*Written instruction 1*: Put the rows below into a numbered list, starting at the row that contains "Home (37, 171)" and stopping after the row that contains "T. +39 0471 301577 (91, 759)". Include only those rows, skip any blank lines, and leave out the pictures.

*Document section*:
────
DATES: Written comments must be received on or before May 16, 2011.

ADDRESSES: You may submit comments on the proposed rule identified by 
0648-BA07 by any of the following methods:
     Electronic submissions: Submit electronic comments via the 
Federal e-Rulemaking Portal: http://www.regulations.gov. Follow the 
instructions for submitting comments.
     Mail: Kate Michie, Southeast Regional Office, NMFS, 263 
13th Avenue South, St. Petersburg, FL 33701.
    Instructions: All comments received are a part of the public record 
and will generally be posted to http://www.regulations.gov without 
change. All Personal Identifying Information (for example, name, 
address, etc.) voluntarily submitted by the commenter may be publicly 
accessible. Do not submit Confidential Business Information or 
otherwise sensitive or protected information.
    To submit comments through the Federal e-rulemaking portal: http://www.regulations.gov, enter '' NOAA-NMFS-2011-0107 '' in the keyword 
search, then check the box labeled ``Select to find documents accepting 
comments or submissions'', the select ``Send a comment or submission''. 
NMFS will accept anonymous comments (enter N/A in the required field if 
you wish to remain anonymous). You may submit attachments to electronic 
comments in Microsoft Word, Excel, WordPerfect, or Adobe PDF file 
formats only.
    Comments received through means not specified in this rule will not 
be considered.
    Copies of the regulatory amendment, which includes an environmental 
assessment and a regulatory impact review, may be obtained from the 
South Atlantic Fishery Management Council, 4055 Faber Place Drive, 
Suite 201, North Charleston, SC 29405; telephone 843-571-4366; fax 843-
769-4520; e-mail safmc@safmc.net; or may be downloaded from the 
Council's Web site at http://www.safmc.net/.

FOR FURTHER INFORMATION CONTACT: Kate Michie, 727-824-5305.

SUPPLEMENTARY INFORMATION: The snapper-grouper fishery of the South 
Atlantic is managed under the FMP. The FMP was prepared by the Council 
and is implemented through regulations at 50 CFR part 622 under the 
authority of the Magnuson-Stevens Fishery Conservation and Management 
Act (Magnuson-Stevens Act).
────
*Records to use*:
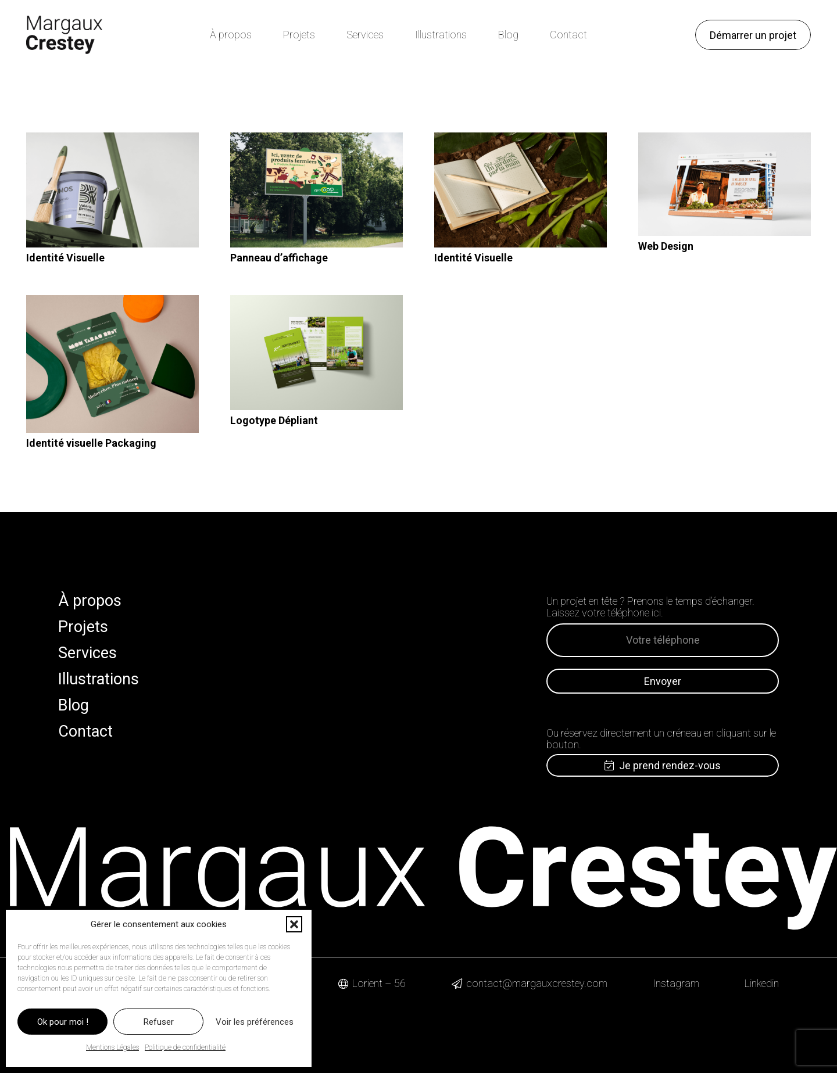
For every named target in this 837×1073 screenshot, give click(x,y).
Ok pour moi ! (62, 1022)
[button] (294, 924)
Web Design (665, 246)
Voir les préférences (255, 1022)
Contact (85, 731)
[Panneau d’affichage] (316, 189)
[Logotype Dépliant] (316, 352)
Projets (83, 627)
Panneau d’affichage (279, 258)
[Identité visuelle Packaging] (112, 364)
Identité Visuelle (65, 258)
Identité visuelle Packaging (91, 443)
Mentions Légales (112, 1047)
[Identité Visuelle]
────
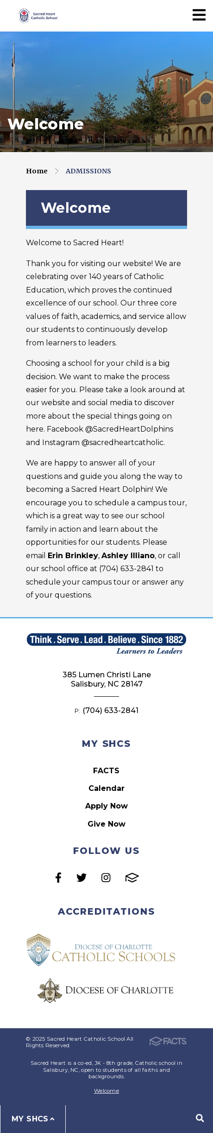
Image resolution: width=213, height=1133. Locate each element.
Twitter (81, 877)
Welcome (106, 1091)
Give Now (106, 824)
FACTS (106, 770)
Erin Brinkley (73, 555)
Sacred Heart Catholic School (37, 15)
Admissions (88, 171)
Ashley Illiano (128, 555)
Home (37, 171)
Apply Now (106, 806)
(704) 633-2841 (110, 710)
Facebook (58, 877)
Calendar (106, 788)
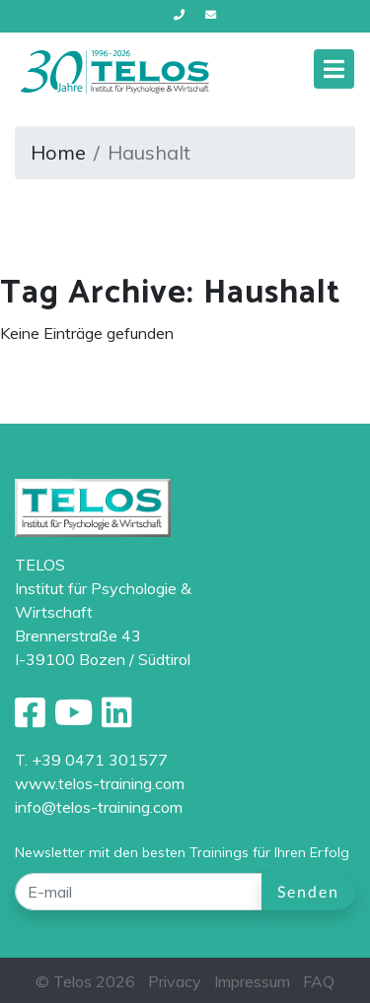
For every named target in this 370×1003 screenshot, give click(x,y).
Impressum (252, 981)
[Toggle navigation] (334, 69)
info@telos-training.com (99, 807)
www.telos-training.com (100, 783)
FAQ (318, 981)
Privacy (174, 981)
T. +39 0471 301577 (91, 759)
────
*Written instruction 2*: Duplicate the entire notice on submitting comments above, word for word.

*Worked answer 1*:
1. Home (37, 171)
2. Apply Now (106, 806)
3. (704) 633-2841 (110, 710)
4. Facebook (58, 877)
5. Calendar (106, 788)
6. For every named target in this 370×1003 screenshot, give click(x,y).
7. Impressum (252, 981)
8. [Toggle navigation] (334, 69)
9. info@telos-training.com (99, 807)
10. www.telos-training.com (100, 783)
11. FAQ (318, 981)
12. Privacy (174, 981)
13. T. +39 0471 301577 (91, 759)

*Worked answer 2*:
DATES: Written comments must be received on or before May 16, 2011.

ADDRESSES: You may submit comments on the proposed rule identified by 
0648-BA07 by any of the following methods:
     Electronic submissions: Submit electronic comments via the 
Federal e-Rulemaking Portal: http://www.regulations.gov. Follow the 
instructions for submitting comments.
     Mail: Kate Michie, Southeast Regional Office, NMFS, 263 
13th Avenue South, St. Petersburg, FL 33701.
    Instructions: All comments received are a part of the public record 
and will generally be posted to http://www.regulations.gov without 
change. All Personal Identifying Information (for example, name, 
address, etc.) voluntarily submitted by the commenter may be publicly 
accessible. Do not submit Confidential Business Information or 
otherwise sensitive or protected information.
    To submit comments through the Federal e-rulemaking portal: http://www.regulations.gov, enter '' NOAA-NMFS-2011-0107 '' in the keyword 
search, then check the box labeled ``Select to find documents accepting 
comments or submissions'', the select ``Send a comment or submission''. 
NMFS will accept anonymous comments (enter N/A in the required field if 
you wish to remain anonymous). You may submit attachments to electronic 
comments in Microsoft Word, Excel, WordPerfect, or Adobe PDF file 
formats only.
    Comments received through means not specified in this rule will not 
be considered.
    Copies of the regulatory amendment, which includes an environmental 
assessment and a regulatory impact review, may be obtained from the 
South Atlantic Fishery Management Council, 4055 Faber Place Drive, 
Suite 201, North Charleston, SC 29405; telephone 843-571-4366; fax 843-
769-4520; e-mail safmc@safmc.net; or may be downloaded from the 
Council's Web site at http://www.safmc.net/.

FOR FURTHER INFORMATION CONTACT: Kate Michie, 727-824-5305.

SUPPLEMENTARY INFORMATION: The snapper-grouper fishery of the South 
Atlantic is managed under the FMP. The FMP was prepared by the Council 
and is implemented through regulations at 50 CFR part 622 under the 
authority of the Magnuson-Stevens Fishery Conservation and Management 
Act (Magnuson-Stevens Act).